▸ Objective:
Return the entries word for word, starting at the beginning of the entries and ending at the line that contains "click(75, 133)", with both ends included. Leave the pictures out of your answer.

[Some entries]
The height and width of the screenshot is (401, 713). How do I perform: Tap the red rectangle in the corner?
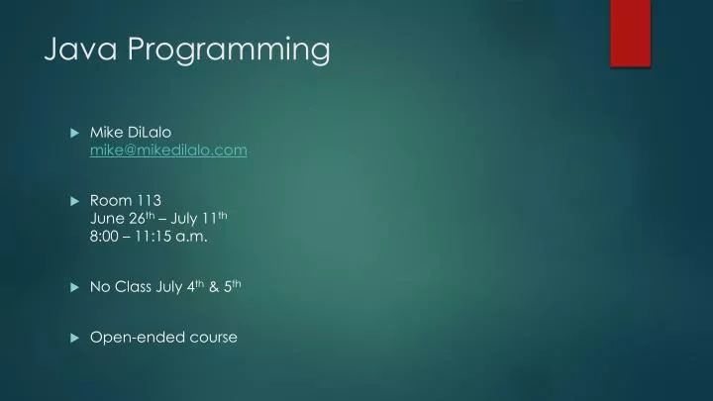click(630, 33)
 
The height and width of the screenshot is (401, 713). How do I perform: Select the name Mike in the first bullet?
click(106, 132)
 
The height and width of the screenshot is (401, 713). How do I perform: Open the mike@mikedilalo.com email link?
click(168, 150)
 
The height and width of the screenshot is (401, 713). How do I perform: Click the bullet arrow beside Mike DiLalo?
click(75, 133)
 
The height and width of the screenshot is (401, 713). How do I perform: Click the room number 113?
click(150, 199)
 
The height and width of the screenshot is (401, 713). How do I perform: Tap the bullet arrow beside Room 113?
click(75, 200)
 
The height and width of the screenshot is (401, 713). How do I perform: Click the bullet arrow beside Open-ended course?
click(75, 338)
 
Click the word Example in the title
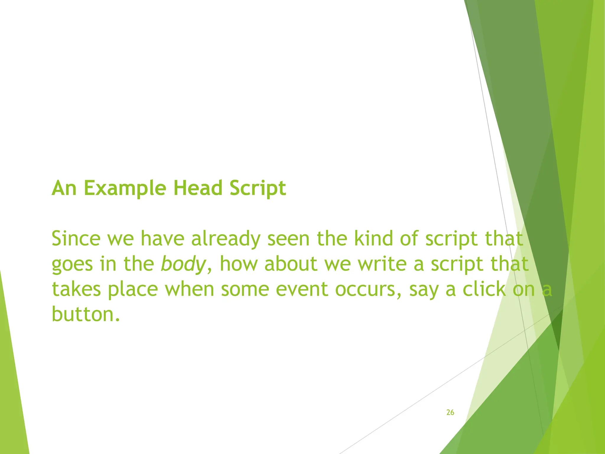125,188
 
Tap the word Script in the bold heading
258,188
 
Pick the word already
226,239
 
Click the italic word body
183,264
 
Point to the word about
291,264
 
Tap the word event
302,289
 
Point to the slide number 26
450,412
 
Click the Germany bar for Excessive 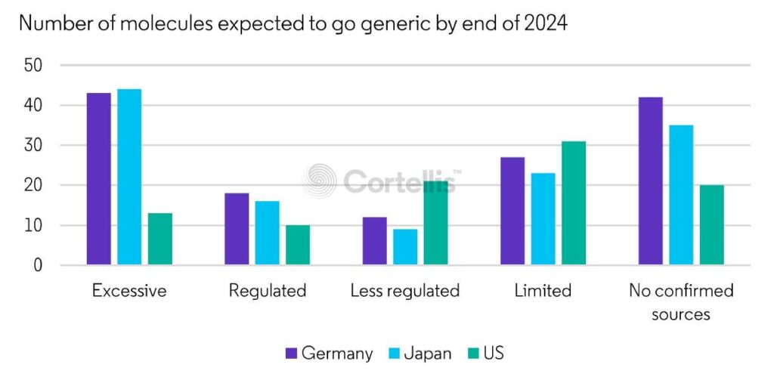point(98,179)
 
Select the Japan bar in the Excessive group point(129,177)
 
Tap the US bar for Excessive point(160,239)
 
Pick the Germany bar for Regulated point(237,229)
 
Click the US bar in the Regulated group point(298,245)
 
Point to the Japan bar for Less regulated point(405,247)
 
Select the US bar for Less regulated point(436,223)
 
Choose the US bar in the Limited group point(574,203)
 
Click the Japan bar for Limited point(543,219)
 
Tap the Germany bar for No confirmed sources point(650,181)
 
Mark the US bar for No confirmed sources point(711,225)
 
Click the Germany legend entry point(329,353)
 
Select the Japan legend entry point(420,353)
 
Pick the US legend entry point(485,353)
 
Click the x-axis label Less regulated point(404,291)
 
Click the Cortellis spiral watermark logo point(320,181)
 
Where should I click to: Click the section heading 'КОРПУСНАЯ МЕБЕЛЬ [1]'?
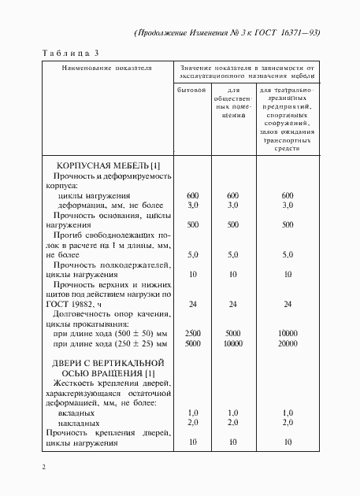click(109, 165)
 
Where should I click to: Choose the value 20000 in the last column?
click(287, 343)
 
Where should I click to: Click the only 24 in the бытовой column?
click(192, 303)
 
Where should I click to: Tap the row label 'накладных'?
click(79, 422)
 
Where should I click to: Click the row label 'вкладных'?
click(77, 413)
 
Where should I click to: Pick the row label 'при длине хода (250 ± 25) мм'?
click(108, 343)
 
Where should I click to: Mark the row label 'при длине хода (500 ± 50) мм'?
click(108, 334)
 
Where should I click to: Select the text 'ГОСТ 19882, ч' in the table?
click(80, 303)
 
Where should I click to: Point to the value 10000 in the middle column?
click(232, 343)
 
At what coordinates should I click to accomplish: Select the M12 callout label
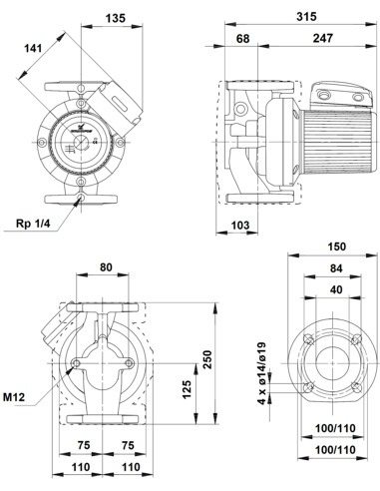pos(18,398)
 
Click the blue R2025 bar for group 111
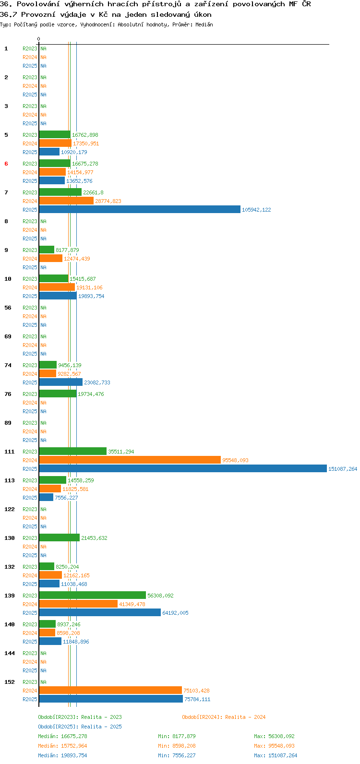(183, 469)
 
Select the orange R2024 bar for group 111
(130, 460)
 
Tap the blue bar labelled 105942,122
(140, 209)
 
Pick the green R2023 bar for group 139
(93, 595)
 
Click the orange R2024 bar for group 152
(110, 690)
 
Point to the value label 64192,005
(175, 613)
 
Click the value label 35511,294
(121, 452)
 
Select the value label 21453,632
(94, 538)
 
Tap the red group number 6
(6, 164)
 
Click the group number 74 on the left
(8, 365)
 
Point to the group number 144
(10, 653)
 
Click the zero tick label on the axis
(38, 39)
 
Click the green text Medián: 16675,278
(62, 736)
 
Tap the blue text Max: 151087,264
(276, 755)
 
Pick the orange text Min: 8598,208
(177, 746)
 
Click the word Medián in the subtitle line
(204, 24)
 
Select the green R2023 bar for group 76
(58, 394)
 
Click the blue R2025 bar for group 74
(61, 382)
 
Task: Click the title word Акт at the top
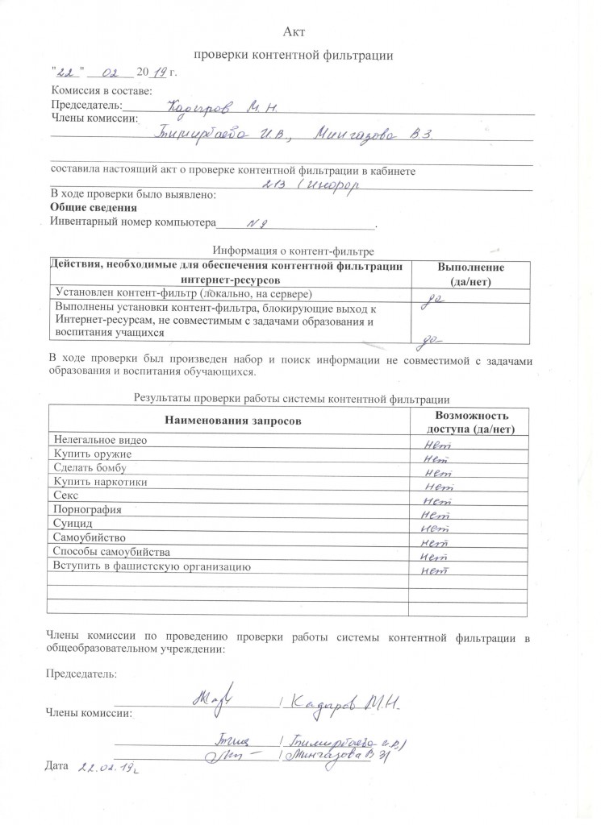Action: [x=294, y=31]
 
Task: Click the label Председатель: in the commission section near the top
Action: [x=86, y=105]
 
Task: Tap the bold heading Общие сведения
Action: [x=87, y=207]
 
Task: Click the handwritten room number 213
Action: [x=274, y=184]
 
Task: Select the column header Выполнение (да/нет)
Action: [x=470, y=274]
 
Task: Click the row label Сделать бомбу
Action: [x=93, y=468]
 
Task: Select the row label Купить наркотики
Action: [x=99, y=482]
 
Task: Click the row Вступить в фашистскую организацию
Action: [x=146, y=566]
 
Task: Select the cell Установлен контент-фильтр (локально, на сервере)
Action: [x=182, y=292]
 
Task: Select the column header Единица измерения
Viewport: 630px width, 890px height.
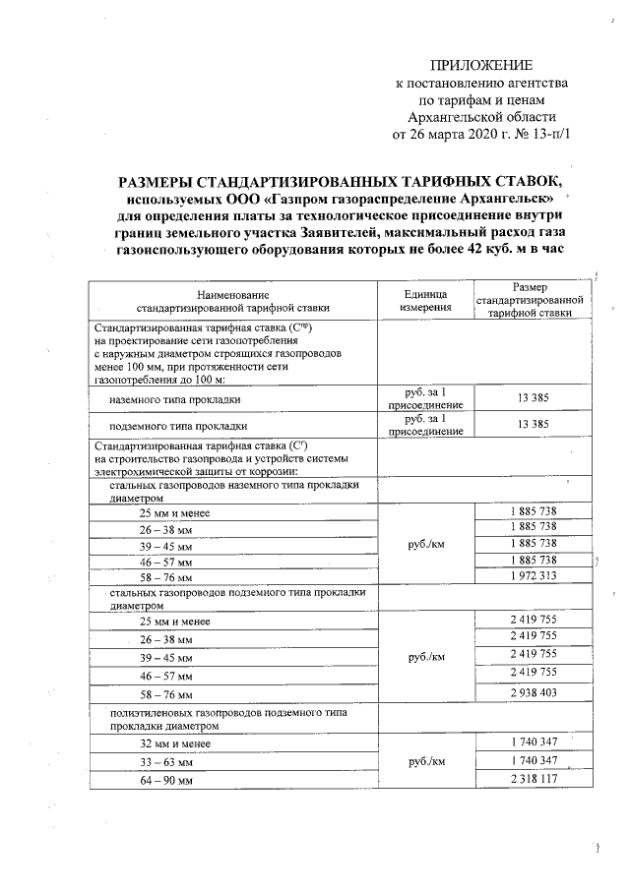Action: [x=426, y=301]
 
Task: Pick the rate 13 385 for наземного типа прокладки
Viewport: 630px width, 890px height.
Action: [x=532, y=397]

▸ Response:
The height and width of the screenshot is (401, 713). How do I perform: Tap the red rectangle in the corner?
click(630, 33)
 
The height and width of the screenshot is (401, 713). How do I perform: Select the name Mike in the first bullet?
click(106, 132)
 
The height and width of the screenshot is (401, 713). How do I perform: Open the mike@mikedilalo.com email link?
click(168, 150)
 
The height and width of the screenshot is (401, 713). How do I perform: Click the bullet arrow beside Mike DiLalo?
click(75, 133)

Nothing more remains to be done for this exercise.